§ Problem description:
An exact transcription of the lines from the one holding "The width and" to the end of the entries below, and nothing more, is the required answer. Please omit the pictures.

§ Data supplied:
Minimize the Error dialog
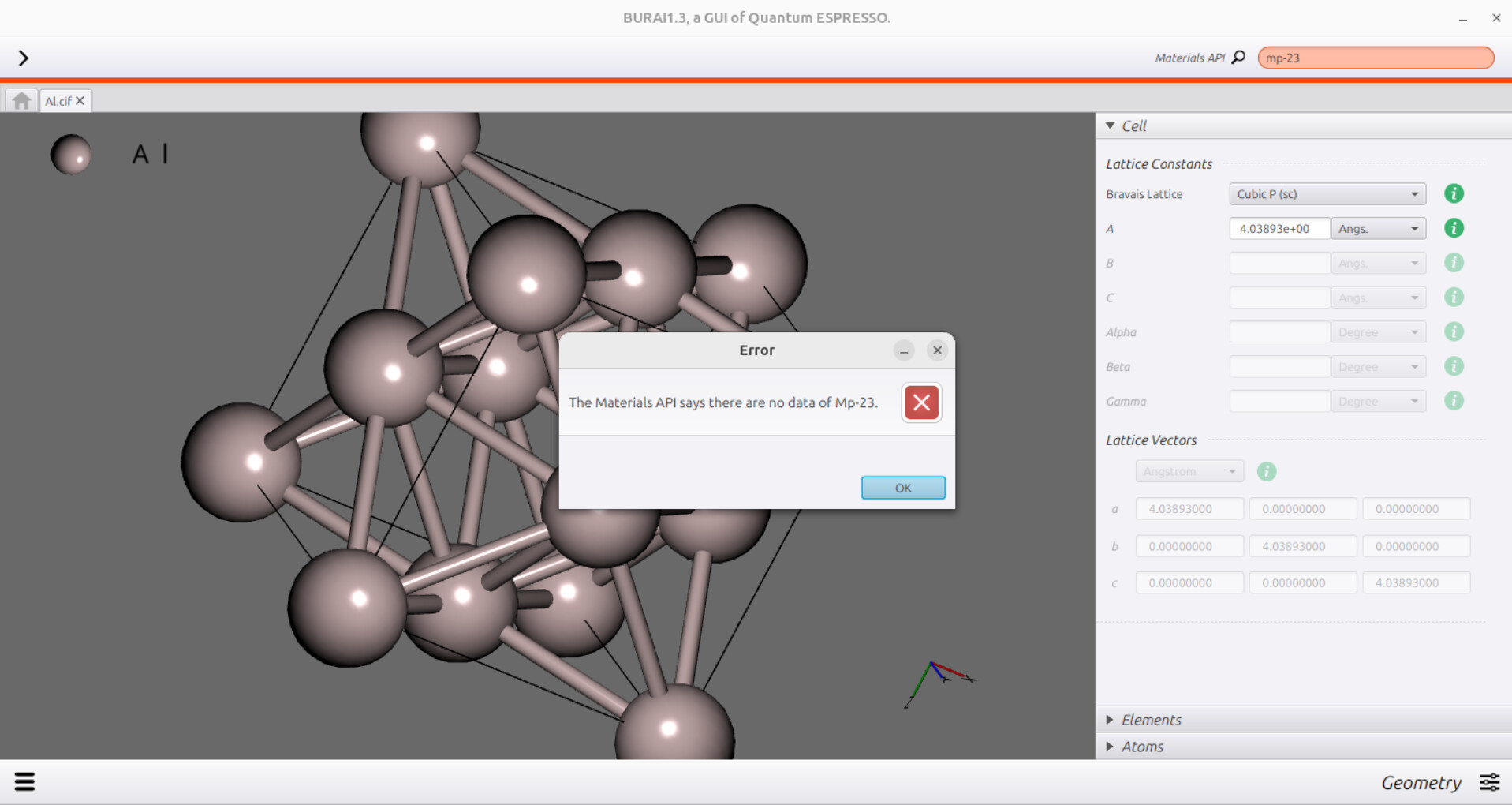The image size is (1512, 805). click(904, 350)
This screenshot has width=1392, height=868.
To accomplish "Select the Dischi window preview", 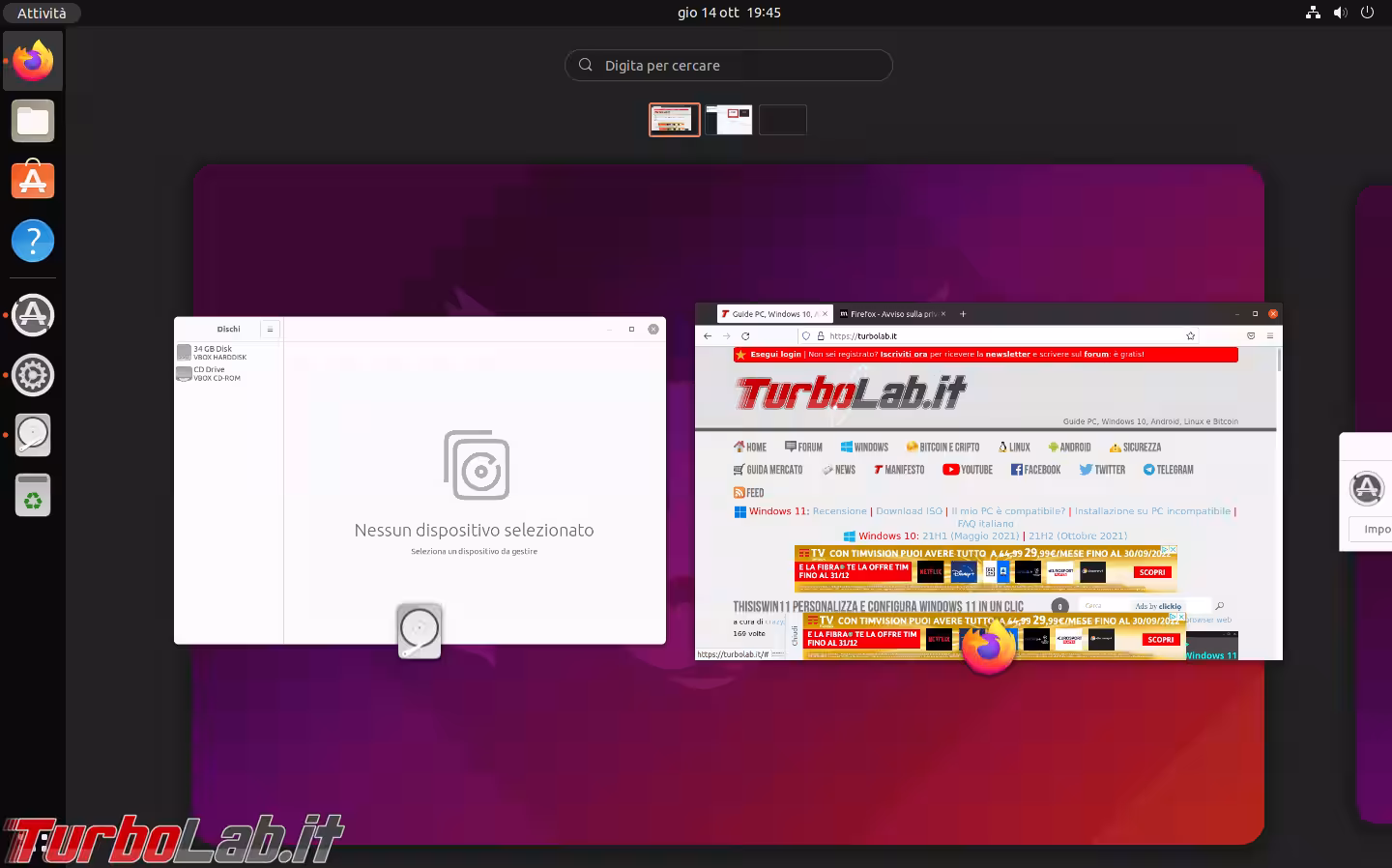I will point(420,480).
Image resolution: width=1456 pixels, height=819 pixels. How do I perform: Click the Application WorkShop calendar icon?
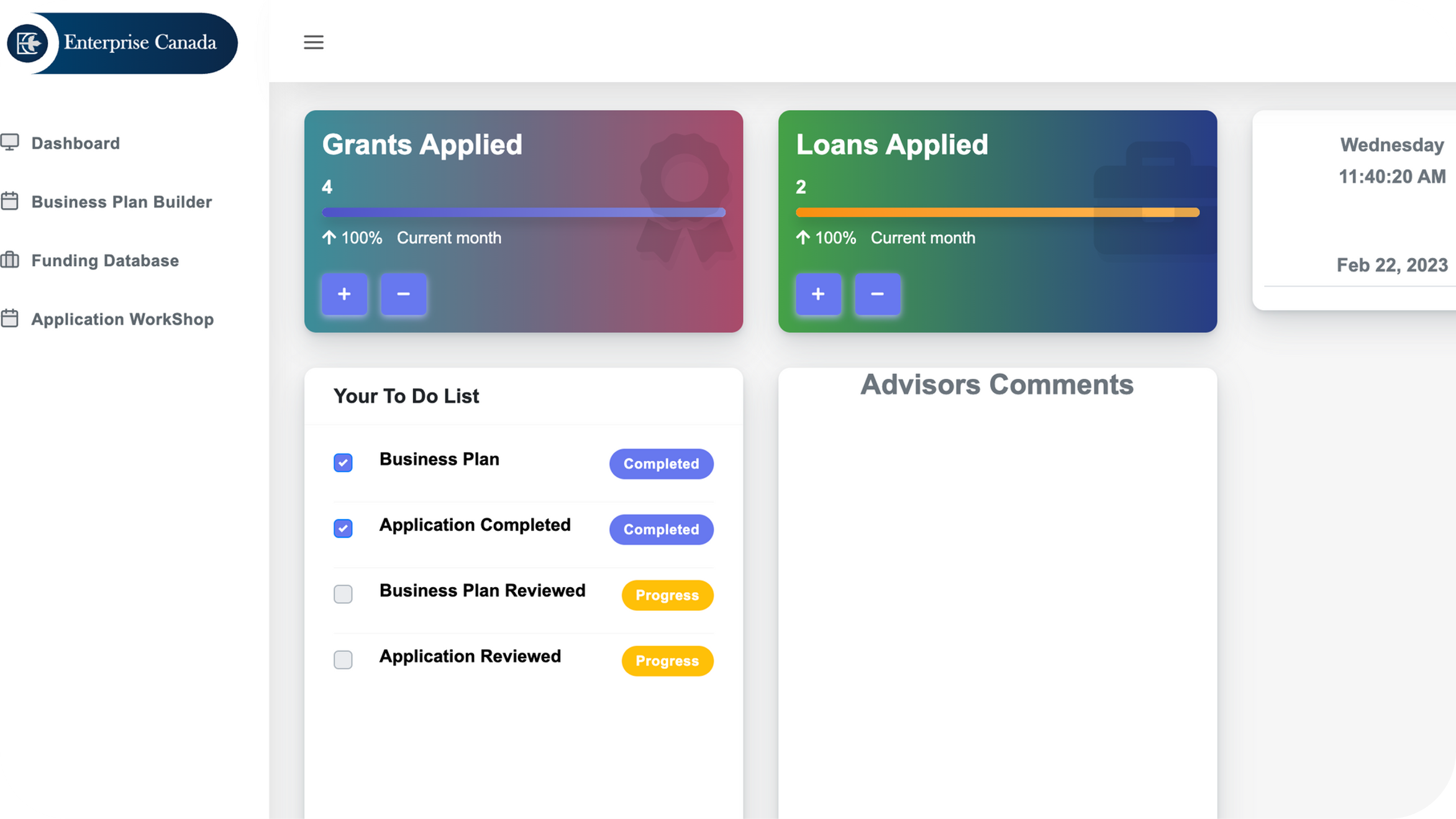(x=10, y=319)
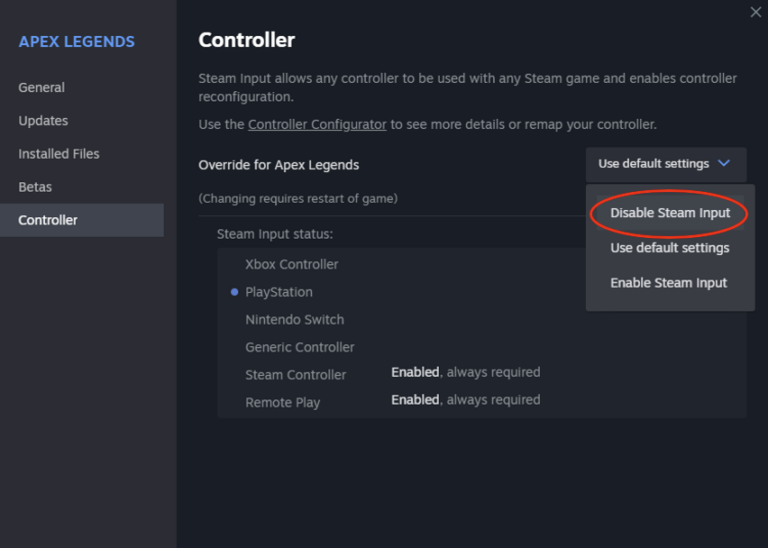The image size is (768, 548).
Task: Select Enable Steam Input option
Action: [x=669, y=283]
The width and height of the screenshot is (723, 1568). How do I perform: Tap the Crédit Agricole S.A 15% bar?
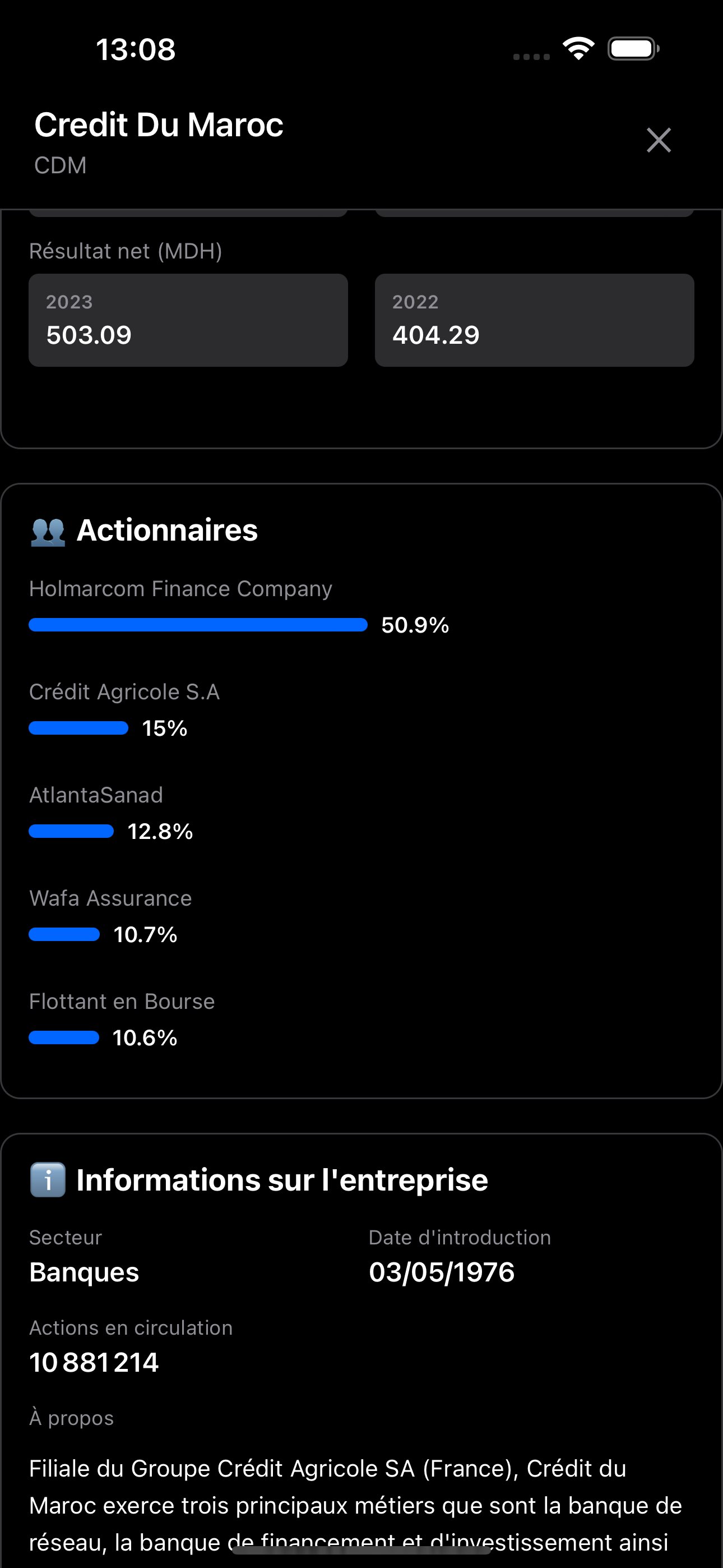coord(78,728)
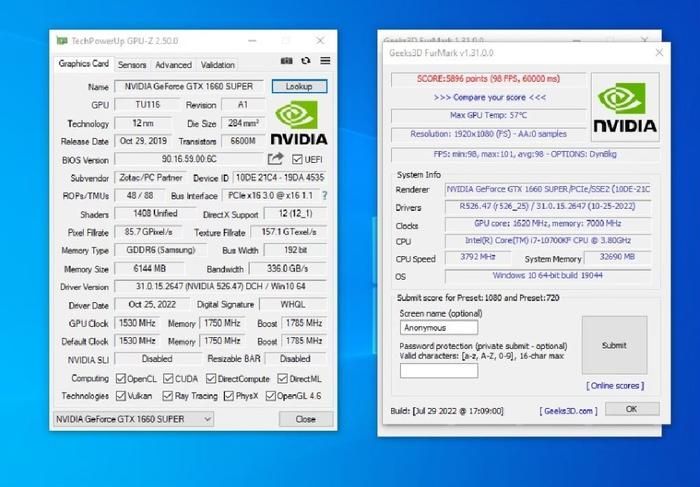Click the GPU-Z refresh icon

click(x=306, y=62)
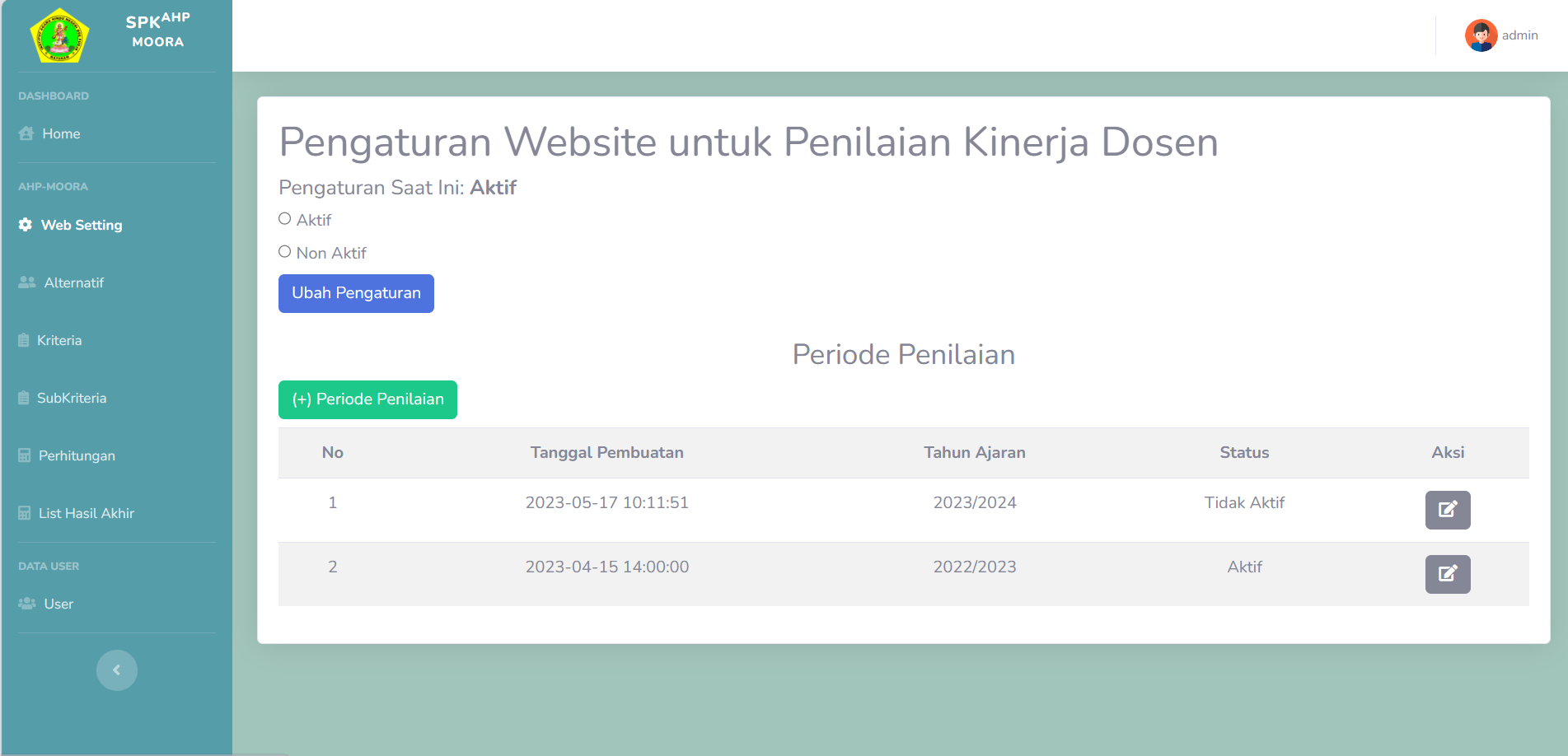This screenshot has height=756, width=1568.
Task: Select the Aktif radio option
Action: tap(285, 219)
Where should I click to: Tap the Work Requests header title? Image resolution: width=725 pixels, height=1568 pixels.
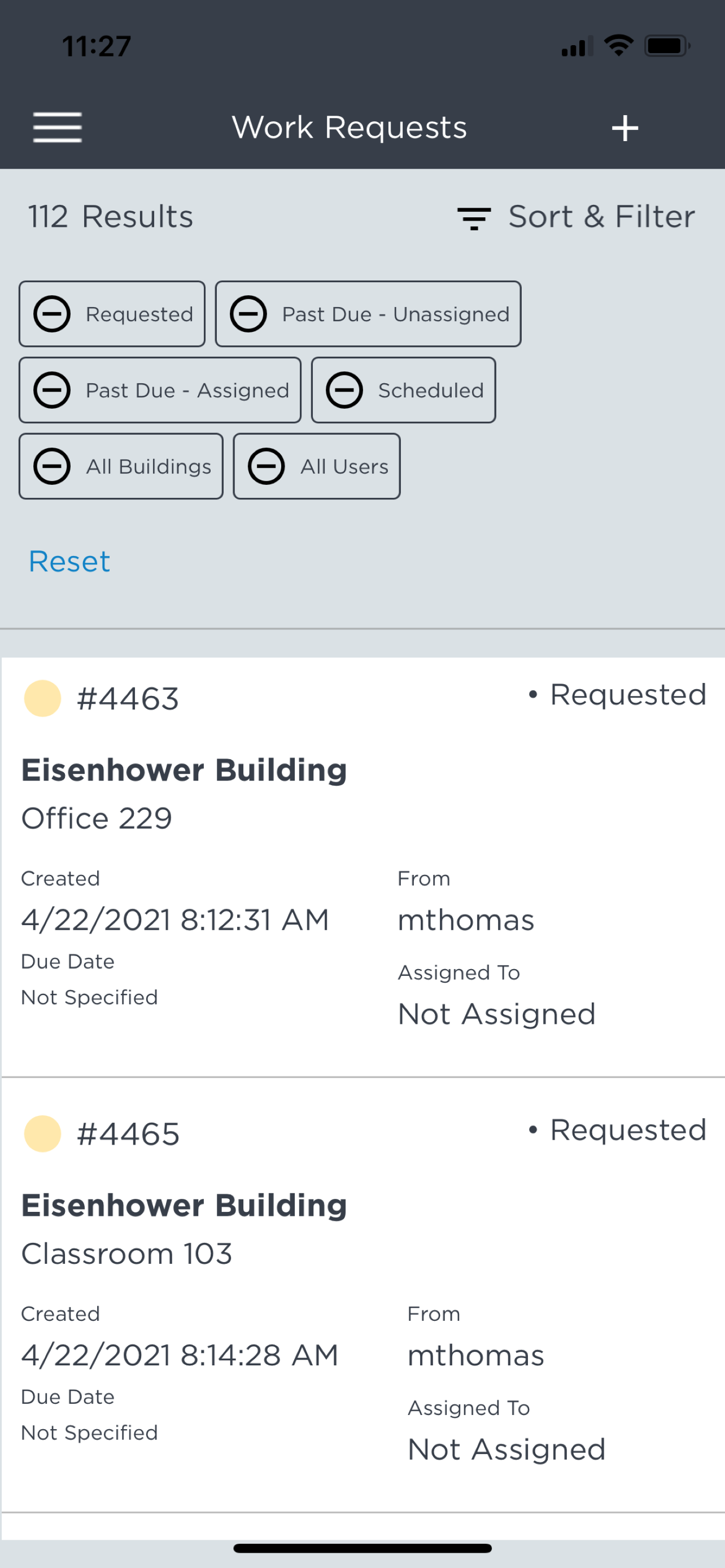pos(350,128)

§ Expected answer:
The width and height of the screenshot is (723, 1568). How do I perform: Tap the Crédit Agricole S.A 15% bar?
coord(78,728)
Click the GPU-Z refresh icon

click(x=306, y=62)
This screenshot has height=756, width=1568.
Task: Select the Aktif radio option
Action: tap(285, 219)
Where should I click to: Tap the Work Requests header title? Image resolution: width=725 pixels, height=1568 pixels.
pos(350,128)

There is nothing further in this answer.